**Try it:**
Reproduce the passage from the text on cannabis and weight, beginning with the words "Horvath says the" and ending after the words "can’t stop eating.".

Despite the jokes about marijuana giving you the munchies and making you fat, it turns out the opposite may be true. A 2015 study found that cannabis users are at less risk for diabetes and being overweight than non-using counterparts.
According to a study of the Inuit aboriginal people in the Nuvarik province of Canada, past-year cannabis use was associated with lower body mass index (BMI), a lower percentage fat mass, and lower fasting insulin levels, all resulting in fewer incidences of diabetes.
Diabetes is a disease in which the body’s inability to metabolize glucose results in high glucose (blood sugar) levels. This can cause organ damage and, over time, can be life-threatening.
The authors of the Inuit study believe there are several possible reasons for the results that warrant further research, including that cannabis may interact with the endocannabinoid system (ECS) in a way that affects how tissue metabolizes glucose, or that it may stimulate more physical activity that stabilizes weight.
A 2013 study at Harvard also found that cannabis use was associated with a reduce risk factor for Type 2 diabetes.
So, while marijuana is an appetite stimulant that may ultimately contribute to weight gain, evidence is growing that its use can mitigate risk factors for diabetes and other causes of obesity.
What Actually Causes the Munchies?
A 2014 Yale Study found that a cluster of neurons, called Hypothalamic pro-opiomelanocortin (POMC), are responsible for sending chemical signals that tell us when we are full. These neurons are in the hypothalamus, the same region of the brain associated with sexual arousal, body temperature and sleep cycles.
Previous research with mice found that when the POMC neurons are shut down, the mice became morbidly obese. But the Yale study found that instead of turning off the POMC signals when the mice were injected with cannabinoids, the activity actually increased.
"By observing how the appetite center of the brain responds to marijuana, we were able to see what drives the hunger brought about by cannabis and how that same mechanism that normally turns off feeding becomes a driver of eating," said the study’s lead author Tamas Horvath, professor and director of the Yale Program in Cell Signaling and Neurobiology of Metabolism, in a news release.
"It's like pressing a car's brakes and accelerating instead," he said. "We were surprised to find that the neurons we thought were responsible for shutting down eating, were suddenly being activated and promoting hunger, even when you are full. It fools the brain's central feeding system."
More to Come
While compelling, these studies just begin to break down how cannabis affects appetite and weight. Researchers continue to connect-the-dots.
An Italian Study found that tetrahydrocannibinol (THC) not only stimulates appetite, but also fits into the brain’s olfactory system, affecting the ability to smell food and significantly increase salivation and hunger. Additionally, cannabinoids increase levels of dopamine in the brain and trigger the “mmmm” response associated with eating something delicious.
Horvath says the neural circuitry in the hypothalamus is the primary driver for hunger, and cannabis subverts those signals – and you simply can’t stop eating.
Researching the effects of marijuana on the ECS is not just providing insights about what causes the munchies, it also is providing new understanding about what may be the causes of overeating, obesity and diabetes. Although the majority of studies have focused on mice, the neural circuits of the hypothalamus function similarly in all mammals, and human studies are expected to show similar results. For example, GW Pharmaceuticals is currently researching cannabis-based insulin sensitizer drugs to restore normal insulin production.

**Supplied records:**
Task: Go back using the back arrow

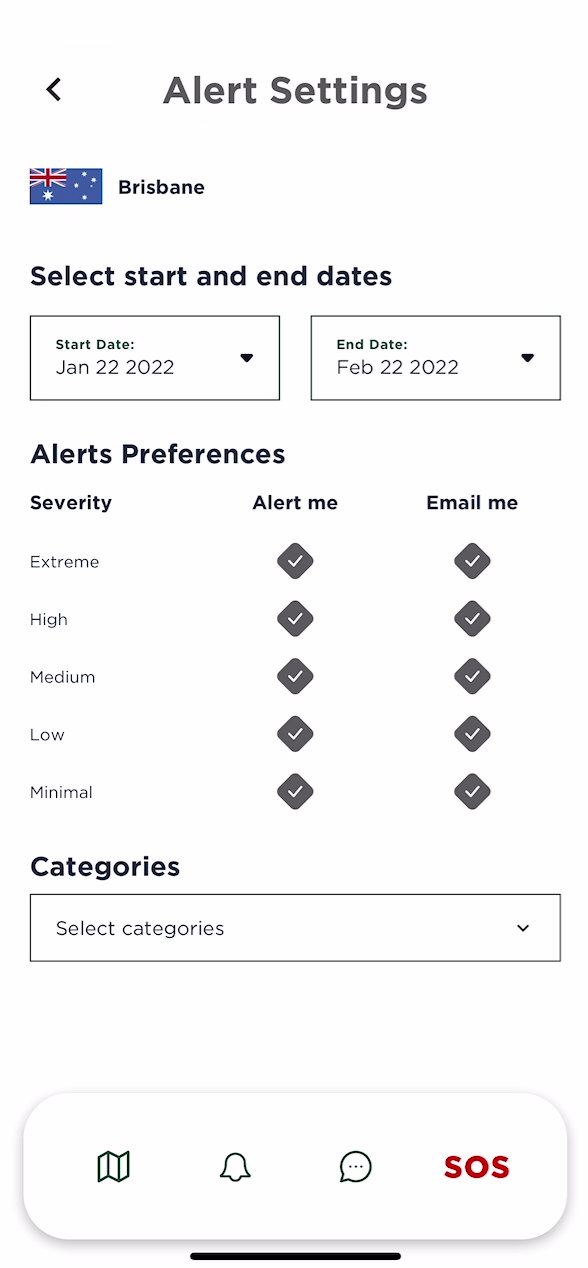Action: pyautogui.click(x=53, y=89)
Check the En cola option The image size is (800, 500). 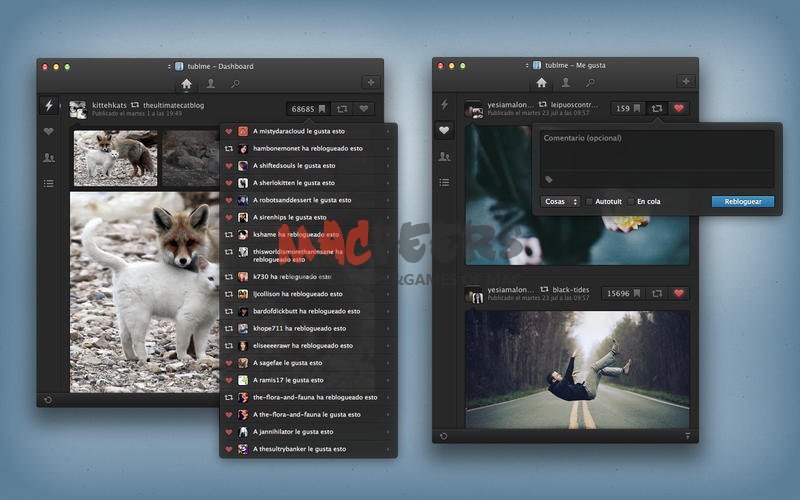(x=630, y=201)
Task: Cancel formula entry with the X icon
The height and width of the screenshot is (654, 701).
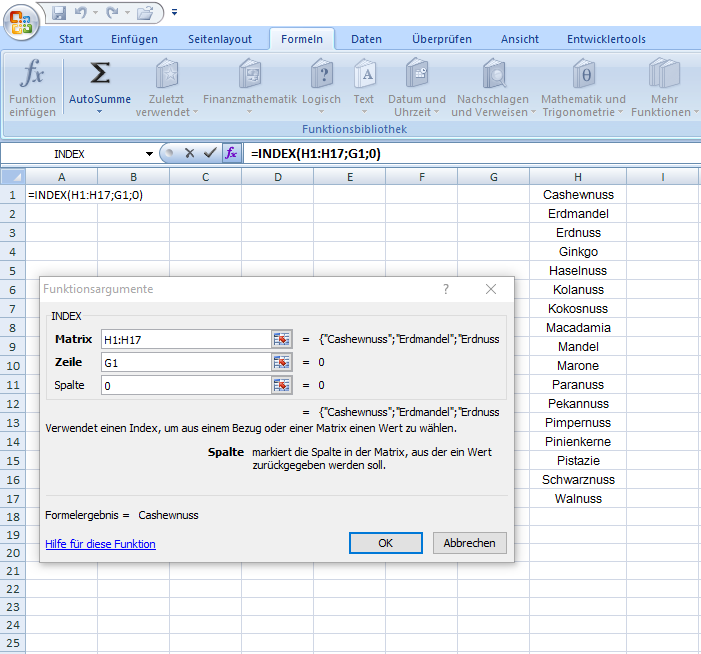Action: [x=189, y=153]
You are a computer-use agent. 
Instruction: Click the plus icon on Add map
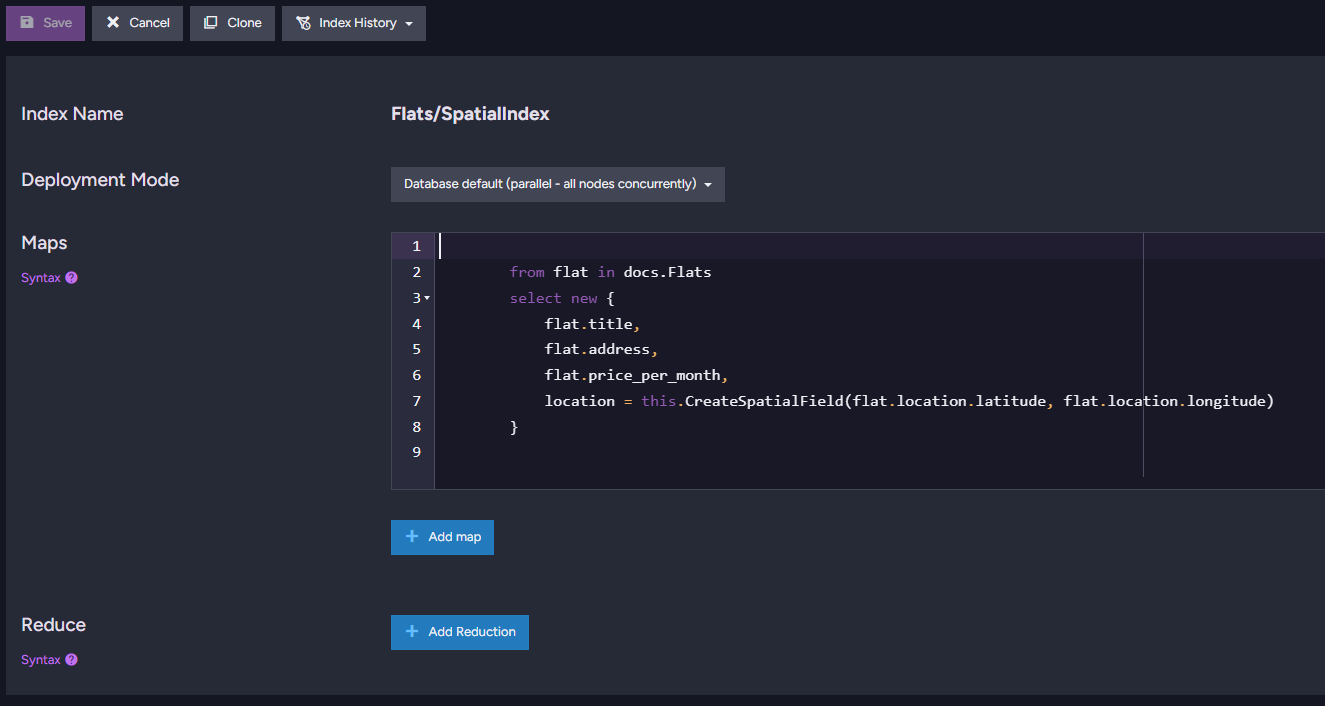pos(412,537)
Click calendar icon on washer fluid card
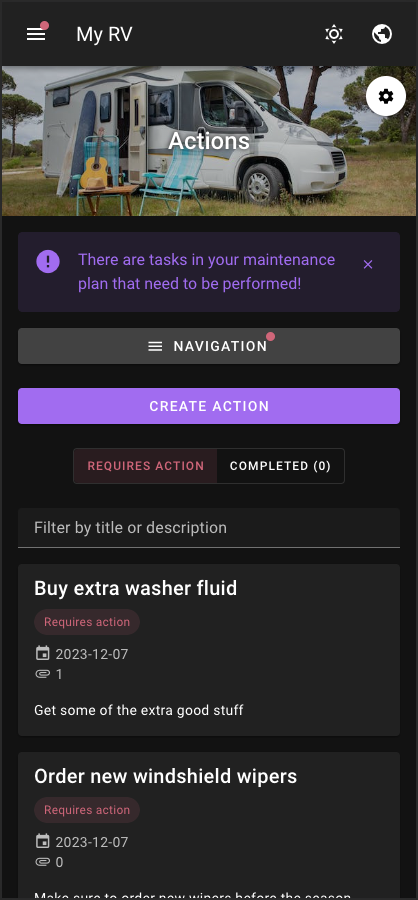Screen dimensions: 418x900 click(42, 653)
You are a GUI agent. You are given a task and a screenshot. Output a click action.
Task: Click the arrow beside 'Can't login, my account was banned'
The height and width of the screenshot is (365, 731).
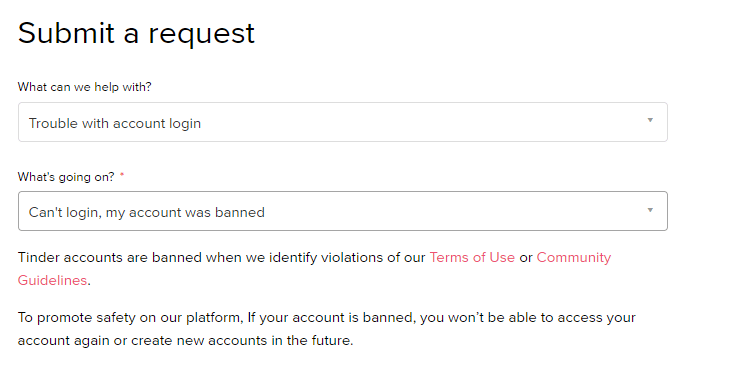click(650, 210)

...

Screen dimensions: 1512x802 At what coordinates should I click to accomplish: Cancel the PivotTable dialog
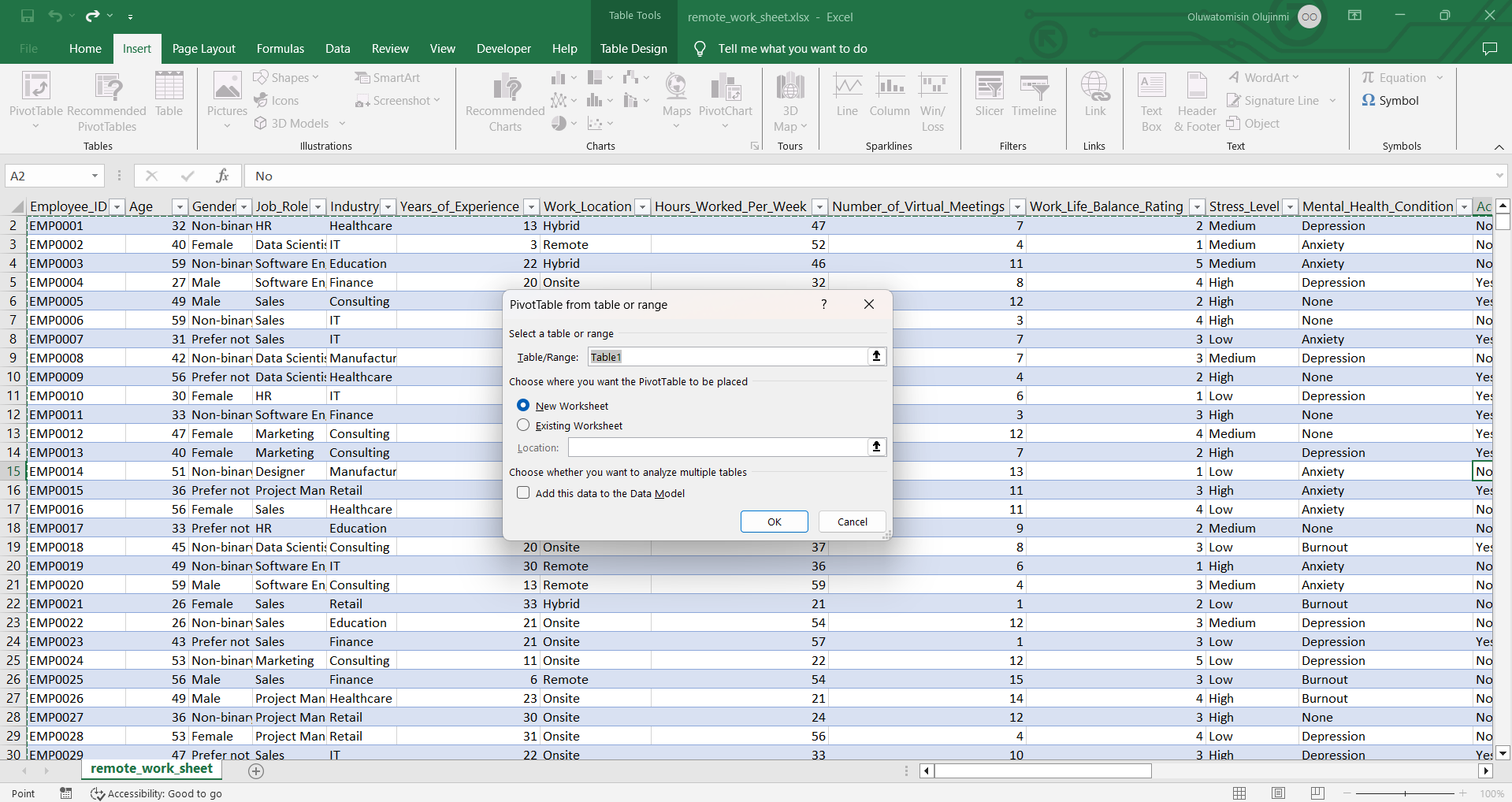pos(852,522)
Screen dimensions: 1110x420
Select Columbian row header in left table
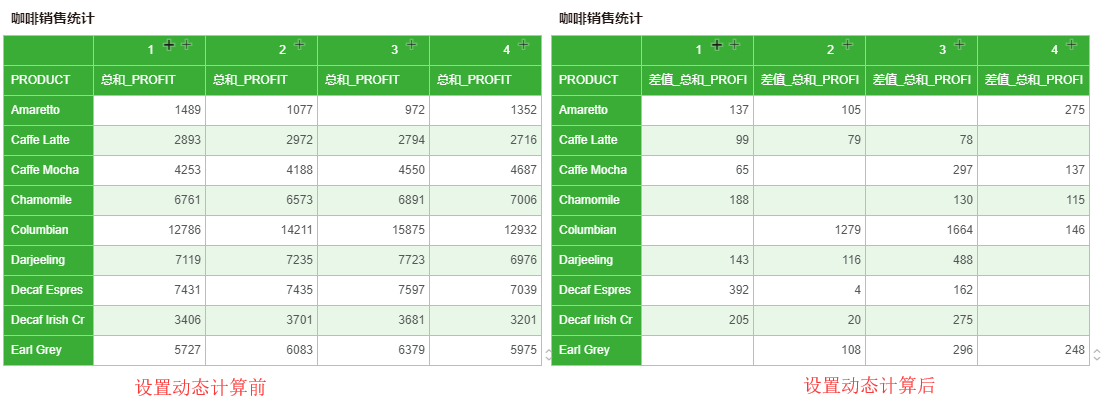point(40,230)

**Task result:**
Horvath says the neural circuitry in the hypothalamus is the primary driver for hunger, and cannabis subverts those signals – and you simply can’t stop eating.